**Given data**
· · · · · · ·

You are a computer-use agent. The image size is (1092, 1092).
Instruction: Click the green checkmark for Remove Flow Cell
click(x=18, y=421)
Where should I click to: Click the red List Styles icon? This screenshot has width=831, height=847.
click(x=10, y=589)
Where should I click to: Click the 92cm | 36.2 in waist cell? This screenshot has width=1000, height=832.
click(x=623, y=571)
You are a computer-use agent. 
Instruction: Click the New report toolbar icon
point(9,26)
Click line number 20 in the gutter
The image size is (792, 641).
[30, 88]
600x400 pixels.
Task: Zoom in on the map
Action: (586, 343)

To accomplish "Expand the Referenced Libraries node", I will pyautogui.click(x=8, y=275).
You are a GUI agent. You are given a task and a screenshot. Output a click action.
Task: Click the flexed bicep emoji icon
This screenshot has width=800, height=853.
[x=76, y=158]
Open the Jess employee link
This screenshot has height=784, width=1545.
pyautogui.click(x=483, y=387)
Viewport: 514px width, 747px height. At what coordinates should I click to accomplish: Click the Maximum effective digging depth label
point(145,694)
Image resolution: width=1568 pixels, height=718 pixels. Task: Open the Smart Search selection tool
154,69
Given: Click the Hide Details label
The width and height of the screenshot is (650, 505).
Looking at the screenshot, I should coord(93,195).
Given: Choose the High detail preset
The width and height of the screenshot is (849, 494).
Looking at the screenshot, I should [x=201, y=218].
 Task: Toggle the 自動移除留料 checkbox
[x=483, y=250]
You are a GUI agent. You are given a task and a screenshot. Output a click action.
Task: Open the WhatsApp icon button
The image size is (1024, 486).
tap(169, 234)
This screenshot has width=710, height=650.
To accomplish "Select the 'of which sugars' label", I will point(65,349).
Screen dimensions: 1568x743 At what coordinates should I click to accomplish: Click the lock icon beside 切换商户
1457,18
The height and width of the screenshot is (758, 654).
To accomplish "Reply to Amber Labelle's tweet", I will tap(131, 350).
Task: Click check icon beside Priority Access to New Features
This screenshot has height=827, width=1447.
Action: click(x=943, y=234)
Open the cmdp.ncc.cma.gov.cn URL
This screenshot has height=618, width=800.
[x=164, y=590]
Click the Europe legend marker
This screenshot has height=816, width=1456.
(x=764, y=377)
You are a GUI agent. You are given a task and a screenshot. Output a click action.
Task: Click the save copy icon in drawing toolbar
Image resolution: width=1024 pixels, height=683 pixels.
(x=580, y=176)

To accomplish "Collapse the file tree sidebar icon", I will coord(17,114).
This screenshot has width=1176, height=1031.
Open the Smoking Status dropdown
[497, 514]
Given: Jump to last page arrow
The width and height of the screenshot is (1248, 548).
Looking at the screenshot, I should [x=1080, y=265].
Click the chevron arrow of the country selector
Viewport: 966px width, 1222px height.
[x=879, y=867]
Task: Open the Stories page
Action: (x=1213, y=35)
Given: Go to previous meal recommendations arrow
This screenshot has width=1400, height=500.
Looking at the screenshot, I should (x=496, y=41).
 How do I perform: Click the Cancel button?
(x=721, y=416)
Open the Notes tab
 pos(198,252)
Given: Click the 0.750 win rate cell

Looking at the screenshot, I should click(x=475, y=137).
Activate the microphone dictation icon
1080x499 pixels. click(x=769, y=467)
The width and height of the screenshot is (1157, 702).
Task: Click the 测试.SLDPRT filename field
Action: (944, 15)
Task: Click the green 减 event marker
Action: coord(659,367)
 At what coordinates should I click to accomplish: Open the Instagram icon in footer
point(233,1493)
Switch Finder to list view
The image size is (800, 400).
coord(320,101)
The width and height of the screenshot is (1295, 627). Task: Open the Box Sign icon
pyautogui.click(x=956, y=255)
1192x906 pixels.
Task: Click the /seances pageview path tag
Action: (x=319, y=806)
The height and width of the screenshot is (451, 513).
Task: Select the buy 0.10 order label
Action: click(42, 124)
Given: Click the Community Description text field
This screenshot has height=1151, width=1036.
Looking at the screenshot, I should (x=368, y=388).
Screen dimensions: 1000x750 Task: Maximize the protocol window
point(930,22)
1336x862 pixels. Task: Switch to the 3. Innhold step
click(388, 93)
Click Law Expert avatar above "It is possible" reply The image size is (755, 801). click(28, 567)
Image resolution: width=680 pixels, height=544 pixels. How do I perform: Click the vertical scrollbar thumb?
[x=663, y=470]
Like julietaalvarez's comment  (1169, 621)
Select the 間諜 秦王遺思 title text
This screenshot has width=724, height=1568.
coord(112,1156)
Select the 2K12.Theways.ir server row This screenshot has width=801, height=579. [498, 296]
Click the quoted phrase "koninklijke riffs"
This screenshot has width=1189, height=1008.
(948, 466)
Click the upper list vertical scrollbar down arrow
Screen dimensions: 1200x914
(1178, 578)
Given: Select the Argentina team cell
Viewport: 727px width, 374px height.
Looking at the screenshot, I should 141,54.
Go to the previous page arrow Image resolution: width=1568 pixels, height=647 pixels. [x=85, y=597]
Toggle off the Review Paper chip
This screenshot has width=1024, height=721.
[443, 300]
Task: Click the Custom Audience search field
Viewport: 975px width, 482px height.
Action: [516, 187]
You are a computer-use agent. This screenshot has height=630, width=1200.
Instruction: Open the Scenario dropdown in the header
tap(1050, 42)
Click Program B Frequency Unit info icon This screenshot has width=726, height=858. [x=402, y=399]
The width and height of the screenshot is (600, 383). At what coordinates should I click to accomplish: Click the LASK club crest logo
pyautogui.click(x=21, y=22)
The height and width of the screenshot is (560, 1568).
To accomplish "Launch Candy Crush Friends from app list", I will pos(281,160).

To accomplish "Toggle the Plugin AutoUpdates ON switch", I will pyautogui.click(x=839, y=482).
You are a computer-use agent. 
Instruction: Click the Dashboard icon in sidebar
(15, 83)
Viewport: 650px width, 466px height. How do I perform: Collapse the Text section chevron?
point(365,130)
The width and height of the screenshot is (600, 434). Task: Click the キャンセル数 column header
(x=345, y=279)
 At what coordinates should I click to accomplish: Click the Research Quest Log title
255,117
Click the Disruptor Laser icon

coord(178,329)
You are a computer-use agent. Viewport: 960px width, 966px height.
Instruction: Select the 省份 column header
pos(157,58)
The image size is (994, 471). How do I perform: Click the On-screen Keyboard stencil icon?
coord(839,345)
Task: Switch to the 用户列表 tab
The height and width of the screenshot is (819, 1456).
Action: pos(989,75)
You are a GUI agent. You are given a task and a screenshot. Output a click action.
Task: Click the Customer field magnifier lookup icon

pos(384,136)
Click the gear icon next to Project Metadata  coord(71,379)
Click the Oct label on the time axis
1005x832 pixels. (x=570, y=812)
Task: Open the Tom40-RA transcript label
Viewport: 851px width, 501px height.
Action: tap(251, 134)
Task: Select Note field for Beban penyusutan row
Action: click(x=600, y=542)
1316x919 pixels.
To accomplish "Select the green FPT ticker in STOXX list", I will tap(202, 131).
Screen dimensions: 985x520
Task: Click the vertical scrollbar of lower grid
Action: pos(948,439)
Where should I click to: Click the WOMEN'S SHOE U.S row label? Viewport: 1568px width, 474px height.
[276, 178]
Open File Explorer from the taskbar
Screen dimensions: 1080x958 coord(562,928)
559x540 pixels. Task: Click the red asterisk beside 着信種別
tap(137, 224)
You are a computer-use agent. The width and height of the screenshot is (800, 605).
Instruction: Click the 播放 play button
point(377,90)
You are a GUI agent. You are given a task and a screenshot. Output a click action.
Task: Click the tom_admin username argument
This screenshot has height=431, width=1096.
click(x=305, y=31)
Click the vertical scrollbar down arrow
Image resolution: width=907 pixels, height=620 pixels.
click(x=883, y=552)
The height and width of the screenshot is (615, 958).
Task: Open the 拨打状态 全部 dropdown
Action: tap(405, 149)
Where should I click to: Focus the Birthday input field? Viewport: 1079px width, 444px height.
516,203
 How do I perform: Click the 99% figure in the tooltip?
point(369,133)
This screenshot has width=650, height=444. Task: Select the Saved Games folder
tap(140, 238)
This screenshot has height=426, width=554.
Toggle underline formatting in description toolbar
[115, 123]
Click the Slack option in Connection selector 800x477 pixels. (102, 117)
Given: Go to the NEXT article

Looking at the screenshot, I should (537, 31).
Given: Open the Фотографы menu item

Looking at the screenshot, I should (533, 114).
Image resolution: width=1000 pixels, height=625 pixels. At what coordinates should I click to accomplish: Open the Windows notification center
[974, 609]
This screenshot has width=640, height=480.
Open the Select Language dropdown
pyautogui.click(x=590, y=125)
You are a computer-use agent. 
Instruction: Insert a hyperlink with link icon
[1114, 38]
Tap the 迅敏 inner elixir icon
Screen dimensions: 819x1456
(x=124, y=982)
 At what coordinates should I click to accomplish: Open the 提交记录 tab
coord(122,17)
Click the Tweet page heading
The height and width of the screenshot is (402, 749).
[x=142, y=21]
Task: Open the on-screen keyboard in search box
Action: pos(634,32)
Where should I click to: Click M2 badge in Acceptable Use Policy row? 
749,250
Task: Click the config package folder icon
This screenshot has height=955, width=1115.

· · · · · · ·

**Problem to work on**
Which lines of the material above hold the string "computer"? Pull them out.

**The completed task**
You are a computer-use agent. The image size is (1092, 1092).
You are a computer-use agent. 
You are a computer-use agent. This screenshot has height=630, width=1200.
You are a computer-use agent. 
You are a computer-use agent. Viewport: 960px width, 966px height.
You are a computer-use agent. The width and height of the screenshot is (800, 605).
You are a computer-use agent. 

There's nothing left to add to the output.